There is a powerful lesson to be learned from what has happened in the home. Yesterday’s word processor is today’s “home hub” that lets you type, watch films and make phone calls. Objects once separate are now not only connected but united. Could it be the same for urbanism?
But there is an additional difficulty: our actions are as often subjective as they are based on objective assessment. There is, in particular, a critical divide between the subjectivity of much design thinking and the objectivity of transport planning and, at least on the face of it, property assessment.
We have a long way to go and nowhere more than the field of design – a place of too much bad poetry and unbridled emotion. Most design decisions are not subject to the same level of objective analysis enjoyed by transportation and property decisions for two key reasons. First, designers are culturally suspicious of any technology that might “determine” their design output. Second, the fundamental effects of space/form design decisions on human activity are not well understood.
In this regard, the integration of designers is lagging behind other recent and significant moves in planning. The rise of the pedestrian in transport modeling methodologies has been profound. The “roads must roll” paradigm, that says cars and pedestrians should be separated so that the traffic can keep flowing, has been successfully challenged by the social and economic failure of the subway networks that were built to deliver it. There may be further to go – to slow traffic and boulevard our ring roads for example – but the Manual for Streets is another giant leap.

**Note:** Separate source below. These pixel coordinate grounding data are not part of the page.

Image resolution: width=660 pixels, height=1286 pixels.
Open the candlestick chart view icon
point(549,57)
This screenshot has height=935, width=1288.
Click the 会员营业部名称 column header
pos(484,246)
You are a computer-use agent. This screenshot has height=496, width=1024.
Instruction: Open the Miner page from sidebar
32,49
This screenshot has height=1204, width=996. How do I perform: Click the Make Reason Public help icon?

One of the risks of design falling behind the increasing objectivity of planning and property is that designers will become increasingly suspicious about the real agendas of other consultants – “They’re just trying to build more roads” or “They want to turn the town centre into a giant mall”.
Another less obvious but potentially more damaging consequence of the divide is lack of interest and therefore engagement between designers and non-designers. I already see this happening. The architect doesn’t understand and isn’t interested so leaves the room to let the others sort it out. This is a risky development for urbanism and sets back the potential for integration between professions.

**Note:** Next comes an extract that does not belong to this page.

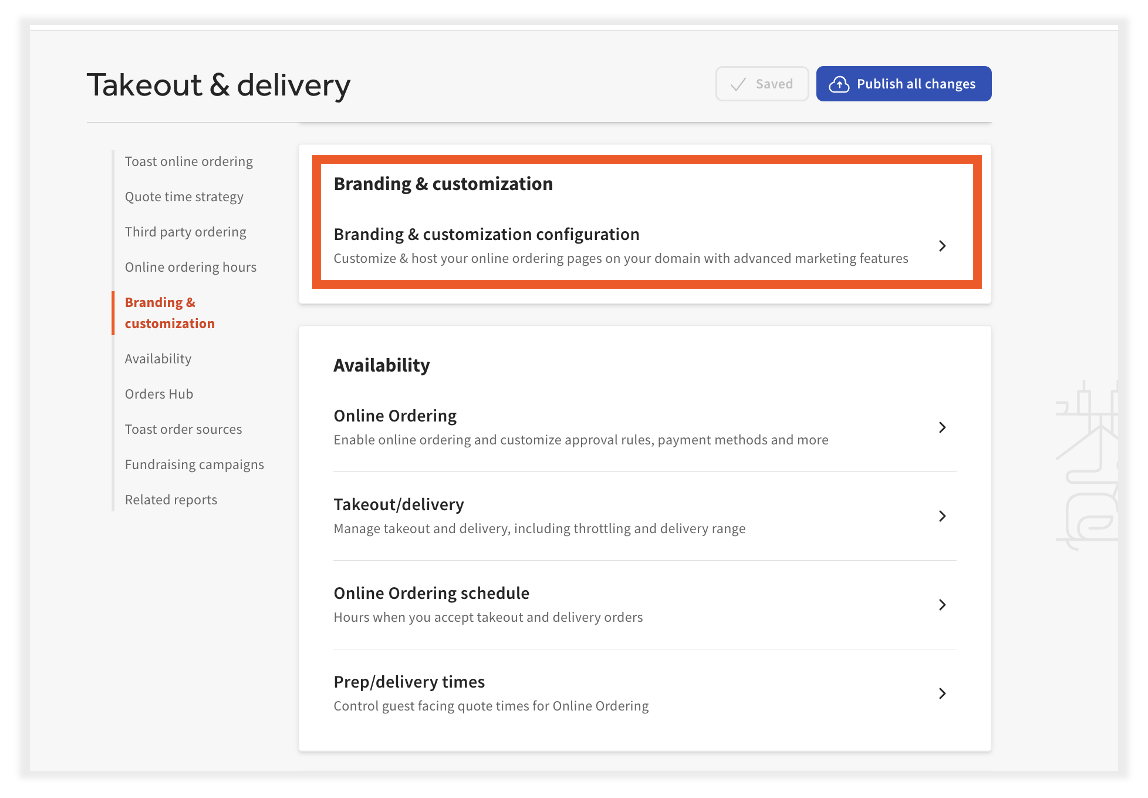Click the cloud upload icon on Publish button
This screenshot has width=1148, height=798.
(837, 83)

The way forward must be to arm designers with design tools that objectify and, in doing so, legitimise their design decisions. At Space Syntax, the tools we have developed link design issues such as layout, orientation and land use to outcome variables such as pedestrian, cycling and vehicle movement flows. We aren’t alone in trying to demonstrate the importance of design – both to designers and their audiences – in being not only about how things look but, more importantly, how they work. Again this seems to be a cultural problem in much of the design field. The current generation of design leaders has been taught that the link between form and function isn’t there. What matters is how things look. This is hazardous because it appears to absolve designers of a responsibility for affecting outcomes.
If the existing technology can be disseminated to the immensely creative fingertips of designers and they can see, from the earliest stages of initial concept sketching, how the marks they make on paper have real social and economic implications, then another important step will have been taken. This was one of the main messages we took from our reflective planning event. With this impetus came another thought: we are no longer tied to the telephone table in the hall if we want to make a phonecall. Nor are we obliged to move between different parts of the home to do our work or take our leisure.
Technology has intervened in the domestic environment ways that create new forms of behaviour and new ways of living. It will continue to do so and we will work out for ourselves which of these ways work for us. How will these lessons translate to the ways we move between places and the forms of behaviour we engage in once we reach our destinations? We need fresh thinking to ensure we can anticipate the outcomes of urban development in a changing technological and, with that, social climate. Designers should not be left behind because their creative talents are needed more than ever before.